For answers to these and other golden questions, we turn to Mr. Andrew Leckey, who writes a column on “Successful Investing” for Bull & Bear’s Resource Investor (and from whom the above quotes come).

Mr. Leckey has his own considered opinions on gold, but he has also consulted three leading experts on the matter.

They all believe gold is still on its way up, and they have firm opinions on how much you should own and how you should own it.

A modest portion

Unstable currencies, weak financial markets, bank failures and political and economic unrest — all of these factors can burnish up the appeal of gold. And we’ve had more than our fair share of them of late.

The result is that gold-oriented mutual funds, which usually invest in gold stocks, have gained better than 80 per cent over the past 12 months, reports Mr. Leckey. Their five-year annualized return is 20 per cent.

And of course the precious metal itself began 2009 at $800 an ounce and ended it at almost $1,100. It has not changed course.

Gold is beginning to look more settled. The Reserve Bank of India even gave it an unexpected boost when it purchased 200 tons from the International Monetary Fund last November. But let’s not get carried away.

“Despite becoming more mainstream, gold remains volatile and the opinions about its future often vary markedly among the experts,” says Mr. Leckey. “That’s why it should never be considered for more than a modest portion of your portfolio, mostly as a hedge in difficult times.”

$1,300-$1,400 an ounce

The author’s first interview is with Mr. Leo Larkin, equity metals analyst with Standard & Poor’s Corp. in New York. He thinks gold will hit $1,300 an ounce by the end of the year.

“Gold competes against riskless assets such as Treasury bills, which are yielding next to nothing,” he states. It will continue to be a hedge against fluctuating currencies as well.

While the price spikes are not likely to be as frequent or as sharp as last year’s, Mr. Larkin says, prices will keep on going higher and investors should be able to make gains.
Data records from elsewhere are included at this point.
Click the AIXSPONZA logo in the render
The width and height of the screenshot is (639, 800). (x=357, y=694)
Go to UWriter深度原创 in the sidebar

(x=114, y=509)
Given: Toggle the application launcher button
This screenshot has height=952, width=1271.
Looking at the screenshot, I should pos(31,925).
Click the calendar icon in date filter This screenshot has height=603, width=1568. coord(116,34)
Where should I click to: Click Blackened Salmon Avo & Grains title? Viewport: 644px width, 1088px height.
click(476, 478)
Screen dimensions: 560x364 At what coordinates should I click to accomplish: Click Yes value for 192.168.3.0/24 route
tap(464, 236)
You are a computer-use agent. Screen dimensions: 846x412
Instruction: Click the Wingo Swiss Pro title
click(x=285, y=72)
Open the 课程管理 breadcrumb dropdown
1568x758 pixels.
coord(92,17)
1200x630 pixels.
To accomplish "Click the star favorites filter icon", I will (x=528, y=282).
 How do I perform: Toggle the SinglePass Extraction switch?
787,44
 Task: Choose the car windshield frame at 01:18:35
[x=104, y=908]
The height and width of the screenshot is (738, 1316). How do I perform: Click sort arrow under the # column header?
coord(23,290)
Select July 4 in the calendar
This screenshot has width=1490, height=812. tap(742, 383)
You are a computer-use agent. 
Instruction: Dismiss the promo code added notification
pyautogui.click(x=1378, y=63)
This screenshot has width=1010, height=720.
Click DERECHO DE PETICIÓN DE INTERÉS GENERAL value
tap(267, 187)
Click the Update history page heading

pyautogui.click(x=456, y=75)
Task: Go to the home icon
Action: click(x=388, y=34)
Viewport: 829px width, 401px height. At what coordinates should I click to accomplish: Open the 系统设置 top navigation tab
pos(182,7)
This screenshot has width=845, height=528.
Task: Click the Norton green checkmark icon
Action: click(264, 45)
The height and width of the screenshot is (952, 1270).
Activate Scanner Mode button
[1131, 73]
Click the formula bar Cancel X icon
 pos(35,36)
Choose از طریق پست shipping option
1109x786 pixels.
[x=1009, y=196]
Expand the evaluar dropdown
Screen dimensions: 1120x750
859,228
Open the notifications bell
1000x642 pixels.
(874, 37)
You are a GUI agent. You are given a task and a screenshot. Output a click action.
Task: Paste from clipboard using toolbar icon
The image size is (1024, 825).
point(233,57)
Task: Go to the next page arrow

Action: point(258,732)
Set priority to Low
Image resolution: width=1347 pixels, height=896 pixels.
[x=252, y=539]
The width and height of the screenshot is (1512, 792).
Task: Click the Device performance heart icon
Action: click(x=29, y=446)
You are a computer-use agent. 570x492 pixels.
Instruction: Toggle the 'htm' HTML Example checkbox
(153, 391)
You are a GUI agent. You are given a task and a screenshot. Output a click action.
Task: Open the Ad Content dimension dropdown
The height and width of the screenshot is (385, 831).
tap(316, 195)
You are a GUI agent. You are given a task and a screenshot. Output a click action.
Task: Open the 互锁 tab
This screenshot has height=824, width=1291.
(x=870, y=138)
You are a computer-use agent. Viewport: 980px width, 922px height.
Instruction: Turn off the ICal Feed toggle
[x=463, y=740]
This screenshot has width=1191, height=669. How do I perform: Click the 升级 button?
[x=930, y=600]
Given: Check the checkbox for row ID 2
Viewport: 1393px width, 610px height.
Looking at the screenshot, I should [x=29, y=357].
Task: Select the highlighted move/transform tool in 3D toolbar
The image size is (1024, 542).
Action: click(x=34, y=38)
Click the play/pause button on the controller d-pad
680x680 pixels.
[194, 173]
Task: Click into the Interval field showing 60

Mr. Jeffrey Christian thinks gold may go even higher. He’s managing director of CPM Group in New York.

“In the first half of this year we’re still going to have people wringing their hands about economic chaos and inflation,” he says. “So I wouldn’t be surprised to see gold spike to $1,300 or $1,400 an ounce.”

But as the signs of economic recovery set in, he adds, gold is likely to settle back down to the $1,100 level at which it finished last year.

Own the very biggest

Mr. Dennis Gartman publisher of a newsletter in Suffolk, Virginia, makes his position clear right away. “And I want you to know up front that I’m not a ‘gold bug’ who is into conspiracies or anything of that sort.”

Many gold bugs do indeed believe the powers-that-be try to keep gold at bay for various reasons that are best left to another time and place.

Mr. Gartman simply believes that gold will be higher in price six months from now. And he thinks the best way to own gold is through an exchange-traded fund, SPDR Gold Trust (NYSE-GLD). It is trading at $109.54, $10 below the high it reached in December.

You take on more risk with gold mining shares, he reckons, unless you own one of the very biggest ones. He likes the world’s two biggest — Canada’s Barrick Gold (TSX/NYSE-ABX) and American-Australian-Canadian giant Newmont Mining (TSX-NMC; NYSE-NEM).

Barrick trades at $41.47 and yields 1.1 per cent on its 42¢ dividend. Newmont is at $50.67 and yields 0.9 per cent on its 43¢ dividend.

Mr. Larkin of Standard & Poor’s takes a similar view of gold stocks. If the idea is safety and preservation, he says, investors are better off owning a fund rather than just one stock. A gold mutual fund, or SPDR Gold, or even gold coins are a sounder bet than stocks, in his opinion.

Mr. Christian of CMP chimes in with his views on how much weight gold should have in your portfolio. “Generally speaking, I look to have 5 to 10 per cent of an individual’s assets in gold,” he says. “However, I also have investors who have anywhere from 20 to 40 per cent of their assets in gold — which is probably too high.”

He expects investors to start shifting out of bullion — gold bars and coins — and into gold stocks as the year goes on.

We’ll leave the last word to Mr. Leckey. No matter how respectable gold may look these days, it is still volatile. Don’t be dazzled by the glitter, he says, let gold cast “a modest gleam” in your portfolio.